Material supplied: Begin

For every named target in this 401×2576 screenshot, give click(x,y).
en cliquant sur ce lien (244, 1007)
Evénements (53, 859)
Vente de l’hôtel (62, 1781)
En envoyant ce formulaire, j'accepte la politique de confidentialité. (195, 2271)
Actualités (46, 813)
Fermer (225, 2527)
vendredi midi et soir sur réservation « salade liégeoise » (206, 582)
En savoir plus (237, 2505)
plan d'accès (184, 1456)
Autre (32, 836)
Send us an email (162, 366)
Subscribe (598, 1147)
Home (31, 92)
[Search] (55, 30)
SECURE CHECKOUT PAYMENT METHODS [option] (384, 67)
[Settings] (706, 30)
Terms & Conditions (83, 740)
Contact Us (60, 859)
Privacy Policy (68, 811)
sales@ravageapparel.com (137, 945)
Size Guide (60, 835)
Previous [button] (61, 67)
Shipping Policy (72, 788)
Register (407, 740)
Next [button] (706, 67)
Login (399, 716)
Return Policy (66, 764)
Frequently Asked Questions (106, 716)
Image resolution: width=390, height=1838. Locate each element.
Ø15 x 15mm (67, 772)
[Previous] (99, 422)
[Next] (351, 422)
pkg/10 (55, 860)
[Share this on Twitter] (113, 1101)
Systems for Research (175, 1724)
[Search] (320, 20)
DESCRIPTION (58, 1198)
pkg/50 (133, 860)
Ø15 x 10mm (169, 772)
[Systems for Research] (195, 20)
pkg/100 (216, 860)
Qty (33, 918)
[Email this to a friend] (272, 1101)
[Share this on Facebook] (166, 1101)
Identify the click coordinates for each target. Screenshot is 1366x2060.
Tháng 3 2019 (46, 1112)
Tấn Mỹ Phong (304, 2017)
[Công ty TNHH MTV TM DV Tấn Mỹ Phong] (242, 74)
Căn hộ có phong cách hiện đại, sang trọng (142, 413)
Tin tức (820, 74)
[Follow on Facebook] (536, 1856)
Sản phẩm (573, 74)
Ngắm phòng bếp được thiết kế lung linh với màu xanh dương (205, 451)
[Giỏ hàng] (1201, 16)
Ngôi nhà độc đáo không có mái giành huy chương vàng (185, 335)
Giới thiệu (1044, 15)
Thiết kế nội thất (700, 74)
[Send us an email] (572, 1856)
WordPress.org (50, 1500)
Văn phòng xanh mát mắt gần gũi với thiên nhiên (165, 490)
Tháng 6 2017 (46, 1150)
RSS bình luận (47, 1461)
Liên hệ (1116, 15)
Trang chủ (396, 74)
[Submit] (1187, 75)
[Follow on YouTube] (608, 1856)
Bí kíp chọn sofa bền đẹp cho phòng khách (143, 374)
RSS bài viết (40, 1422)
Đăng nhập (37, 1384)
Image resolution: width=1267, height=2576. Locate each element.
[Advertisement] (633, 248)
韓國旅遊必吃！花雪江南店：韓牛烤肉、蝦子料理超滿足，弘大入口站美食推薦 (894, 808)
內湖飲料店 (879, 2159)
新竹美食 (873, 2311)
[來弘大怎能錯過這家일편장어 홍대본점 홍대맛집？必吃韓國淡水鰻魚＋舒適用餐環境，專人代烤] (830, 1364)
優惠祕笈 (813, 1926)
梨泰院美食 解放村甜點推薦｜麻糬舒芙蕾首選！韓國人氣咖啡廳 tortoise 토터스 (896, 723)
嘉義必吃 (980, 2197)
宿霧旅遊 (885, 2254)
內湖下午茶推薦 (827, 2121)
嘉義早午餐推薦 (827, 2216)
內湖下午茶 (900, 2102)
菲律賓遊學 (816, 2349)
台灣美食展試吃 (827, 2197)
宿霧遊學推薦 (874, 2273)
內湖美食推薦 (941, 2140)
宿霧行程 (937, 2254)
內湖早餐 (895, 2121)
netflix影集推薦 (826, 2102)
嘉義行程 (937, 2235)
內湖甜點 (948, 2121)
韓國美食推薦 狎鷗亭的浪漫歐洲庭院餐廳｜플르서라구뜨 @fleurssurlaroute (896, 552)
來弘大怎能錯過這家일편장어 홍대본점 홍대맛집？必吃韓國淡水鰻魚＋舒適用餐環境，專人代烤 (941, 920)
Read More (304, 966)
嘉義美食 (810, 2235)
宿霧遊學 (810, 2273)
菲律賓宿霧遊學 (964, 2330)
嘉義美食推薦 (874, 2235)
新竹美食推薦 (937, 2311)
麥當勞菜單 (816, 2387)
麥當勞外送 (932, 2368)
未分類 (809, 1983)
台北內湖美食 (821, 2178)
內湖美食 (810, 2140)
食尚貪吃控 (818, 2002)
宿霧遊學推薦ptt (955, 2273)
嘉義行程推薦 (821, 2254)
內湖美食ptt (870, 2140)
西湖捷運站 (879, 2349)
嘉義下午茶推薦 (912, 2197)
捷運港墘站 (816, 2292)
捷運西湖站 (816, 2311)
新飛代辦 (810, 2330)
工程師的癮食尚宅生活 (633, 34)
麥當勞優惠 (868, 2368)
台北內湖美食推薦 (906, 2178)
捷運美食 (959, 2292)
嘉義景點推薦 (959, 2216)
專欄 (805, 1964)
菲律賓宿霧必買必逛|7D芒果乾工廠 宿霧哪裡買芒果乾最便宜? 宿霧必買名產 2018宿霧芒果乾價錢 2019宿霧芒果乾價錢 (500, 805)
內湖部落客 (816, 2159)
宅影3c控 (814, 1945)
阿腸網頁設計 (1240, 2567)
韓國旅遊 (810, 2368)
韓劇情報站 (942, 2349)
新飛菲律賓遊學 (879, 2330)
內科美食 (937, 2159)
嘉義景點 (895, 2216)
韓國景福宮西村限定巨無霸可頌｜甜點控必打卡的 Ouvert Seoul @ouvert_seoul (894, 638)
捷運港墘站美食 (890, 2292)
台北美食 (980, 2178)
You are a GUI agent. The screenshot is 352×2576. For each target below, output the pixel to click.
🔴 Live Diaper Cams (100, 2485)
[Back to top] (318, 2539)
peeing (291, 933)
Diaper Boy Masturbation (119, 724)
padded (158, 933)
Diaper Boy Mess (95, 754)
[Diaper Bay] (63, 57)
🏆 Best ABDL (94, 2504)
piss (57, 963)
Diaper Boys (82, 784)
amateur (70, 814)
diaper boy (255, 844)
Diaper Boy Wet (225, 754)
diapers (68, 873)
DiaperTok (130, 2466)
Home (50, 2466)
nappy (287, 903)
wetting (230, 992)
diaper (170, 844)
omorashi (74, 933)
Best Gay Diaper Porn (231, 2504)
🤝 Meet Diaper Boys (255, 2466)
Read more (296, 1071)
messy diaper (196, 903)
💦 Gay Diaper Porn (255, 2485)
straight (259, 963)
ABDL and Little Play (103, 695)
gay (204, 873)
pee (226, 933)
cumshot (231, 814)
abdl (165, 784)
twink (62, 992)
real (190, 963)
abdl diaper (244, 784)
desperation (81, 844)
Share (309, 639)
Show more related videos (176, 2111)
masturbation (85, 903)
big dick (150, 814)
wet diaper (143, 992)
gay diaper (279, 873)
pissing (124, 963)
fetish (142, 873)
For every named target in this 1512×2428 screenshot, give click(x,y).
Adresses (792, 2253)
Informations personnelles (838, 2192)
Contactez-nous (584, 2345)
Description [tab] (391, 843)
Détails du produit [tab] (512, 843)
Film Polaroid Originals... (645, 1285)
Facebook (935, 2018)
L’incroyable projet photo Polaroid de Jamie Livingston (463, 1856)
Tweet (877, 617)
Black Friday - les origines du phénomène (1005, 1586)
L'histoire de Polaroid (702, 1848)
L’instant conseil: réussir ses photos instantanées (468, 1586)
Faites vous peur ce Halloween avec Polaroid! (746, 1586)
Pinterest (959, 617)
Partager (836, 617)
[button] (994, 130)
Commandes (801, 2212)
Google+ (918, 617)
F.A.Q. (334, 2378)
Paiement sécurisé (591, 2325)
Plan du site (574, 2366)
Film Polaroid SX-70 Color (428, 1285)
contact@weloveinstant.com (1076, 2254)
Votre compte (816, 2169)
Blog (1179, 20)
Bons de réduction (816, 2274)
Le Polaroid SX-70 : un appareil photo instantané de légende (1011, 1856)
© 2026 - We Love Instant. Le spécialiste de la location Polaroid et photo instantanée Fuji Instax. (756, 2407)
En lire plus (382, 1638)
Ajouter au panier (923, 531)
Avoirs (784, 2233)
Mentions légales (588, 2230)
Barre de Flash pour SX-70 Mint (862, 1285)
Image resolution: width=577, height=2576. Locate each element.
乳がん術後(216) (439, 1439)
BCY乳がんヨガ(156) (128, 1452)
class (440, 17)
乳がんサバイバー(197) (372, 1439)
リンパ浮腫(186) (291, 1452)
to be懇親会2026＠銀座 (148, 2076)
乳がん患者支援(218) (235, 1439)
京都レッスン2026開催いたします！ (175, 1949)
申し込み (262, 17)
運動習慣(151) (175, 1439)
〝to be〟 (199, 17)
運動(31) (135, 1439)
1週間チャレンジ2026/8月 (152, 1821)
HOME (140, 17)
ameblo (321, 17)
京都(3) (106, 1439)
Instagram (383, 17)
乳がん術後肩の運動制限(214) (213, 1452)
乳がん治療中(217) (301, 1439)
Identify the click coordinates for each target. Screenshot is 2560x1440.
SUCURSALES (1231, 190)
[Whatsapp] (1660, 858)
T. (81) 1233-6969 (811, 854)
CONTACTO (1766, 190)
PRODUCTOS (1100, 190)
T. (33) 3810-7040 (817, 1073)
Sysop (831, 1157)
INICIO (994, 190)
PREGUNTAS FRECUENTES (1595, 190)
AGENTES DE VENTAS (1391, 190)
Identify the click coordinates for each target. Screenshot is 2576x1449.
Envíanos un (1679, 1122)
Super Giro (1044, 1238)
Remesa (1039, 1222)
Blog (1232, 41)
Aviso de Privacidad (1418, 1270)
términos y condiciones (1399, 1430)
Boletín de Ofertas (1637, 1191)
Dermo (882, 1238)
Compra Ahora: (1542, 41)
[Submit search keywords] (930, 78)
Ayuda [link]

Material supplied: End

Exercise goal:
Only the lines that contain the string "named" should be copied from the entries above.

Answer section:
For every named target in this 401×2576 screenshot, give click(x,y).
For every named target in this 1512×2428 screenshot, give click(x,y).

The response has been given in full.